Farmers Mutual Telephone Company and Federated Telephone are both cooperatives in rural Minnesota. Farmers Mutual serves an estimated 1,000 patrons, and Federated an estimated 5,000. Both are working on FTTH for their patrons. Kevin Beyer serves as General Manager for both.
Tomorrow they are asking their members to consider a merger. Both companies are doing well financially but apparently could save $200,000 a year by consolidating. It seems that the merger is a strategy to bolster strength for potential changes in the industry.
The West Central Tribune reports…
The biggest challenge is the anticipated cuts to federal subsidies for rural telephone service. Discussions in Washington, D.C., focus on reductions of anywhere from 30 to 60 percent. That translates to a 15 to 40 percent loss in revenues to the two cooperatives, according to Beyer.

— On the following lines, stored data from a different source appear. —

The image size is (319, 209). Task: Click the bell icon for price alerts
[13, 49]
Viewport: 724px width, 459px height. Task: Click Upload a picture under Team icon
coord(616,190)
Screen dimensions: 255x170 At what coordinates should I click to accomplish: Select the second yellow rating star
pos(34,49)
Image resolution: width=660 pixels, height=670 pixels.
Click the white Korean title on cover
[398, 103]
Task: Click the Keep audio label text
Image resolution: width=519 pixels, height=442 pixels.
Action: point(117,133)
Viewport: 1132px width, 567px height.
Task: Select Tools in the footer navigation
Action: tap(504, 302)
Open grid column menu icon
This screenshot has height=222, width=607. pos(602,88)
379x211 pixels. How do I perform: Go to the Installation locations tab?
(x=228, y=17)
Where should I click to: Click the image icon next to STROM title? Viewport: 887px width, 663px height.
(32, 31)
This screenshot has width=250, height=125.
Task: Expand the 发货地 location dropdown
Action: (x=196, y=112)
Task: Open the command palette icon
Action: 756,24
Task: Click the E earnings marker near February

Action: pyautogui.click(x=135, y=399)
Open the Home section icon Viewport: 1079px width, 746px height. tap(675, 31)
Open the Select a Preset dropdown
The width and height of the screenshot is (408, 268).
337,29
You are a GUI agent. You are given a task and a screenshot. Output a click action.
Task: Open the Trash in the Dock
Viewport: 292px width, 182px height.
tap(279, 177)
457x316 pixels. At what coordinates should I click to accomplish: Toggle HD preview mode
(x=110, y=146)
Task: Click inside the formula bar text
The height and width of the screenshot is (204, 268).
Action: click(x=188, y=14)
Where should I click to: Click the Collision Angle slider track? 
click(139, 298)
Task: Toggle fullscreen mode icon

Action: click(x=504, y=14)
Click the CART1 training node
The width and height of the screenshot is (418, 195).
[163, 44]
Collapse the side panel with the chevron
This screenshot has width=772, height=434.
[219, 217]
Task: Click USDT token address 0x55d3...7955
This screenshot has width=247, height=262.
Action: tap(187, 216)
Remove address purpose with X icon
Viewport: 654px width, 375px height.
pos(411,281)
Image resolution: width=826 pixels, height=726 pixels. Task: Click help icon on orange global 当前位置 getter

The two rural cooperatives also face growing competitive challenges from large cellular telephone service providers. Cell phone usage represents lost billing minutes for the cooperatives. Beyer said some of the large cellular providers refuse to pay an interconnection fee to the rural cooperatives; those that do only allocate one-fourth of what an interconnection fee on a land line would be.
The merger would also mean that the new cooperative can offer cable television service to patrons now served by Farmers Mutual. Currently, Farmers Mutual has been unable to find a legal avenue to allow it to provide this service. Federated has the right and offers the service to its patrons.